Unveiling the Influence of Amplifying Language-Specific Neurons
This work addresses the role of language-specific neurons in multilingual behavior, offering insights for low-resource languages but is incremental in scope.
The study investigated the effect of amplifying language-specific neurons in multilingual LLMs across 18 languages, finding that optimal amplification effectively steers output toward target languages but generally degrades cross-language performance on tasks like reasoning and translation.

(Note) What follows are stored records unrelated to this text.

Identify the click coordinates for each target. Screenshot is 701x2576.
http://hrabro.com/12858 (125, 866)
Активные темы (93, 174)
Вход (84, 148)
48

Language-specific neurons in LLMs that strongly correlate with individual languages have been shown to influence model behavior by deactivating them. However, their role in amplification remains underexplored. This work investigates the effect of amplifying language-specific neurons through interventions across 18 languages, including low-resource ones, using three models primarily trained in different languages. We compare amplification factors by their effectiveness in steering to the target language using a proposed Language Steering Shift (LSS) evaluation score, then evaluate it on downstream tasks: commonsense reasoning (XCOPA, XWinograd), knowledge (Include), and translation (FLORES). The optimal amplification factors effectively steer output toward nearly all tested languages. Intervention using this factor on downstream tasks improves self-language performance in some cases but generally degrades cross-language results. These findings highlight the effect of language-specific neurons in multilingual behavior, where amplification can be beneficial especially for low-resource languages, but provides limited advantage for cross-lingual transfer.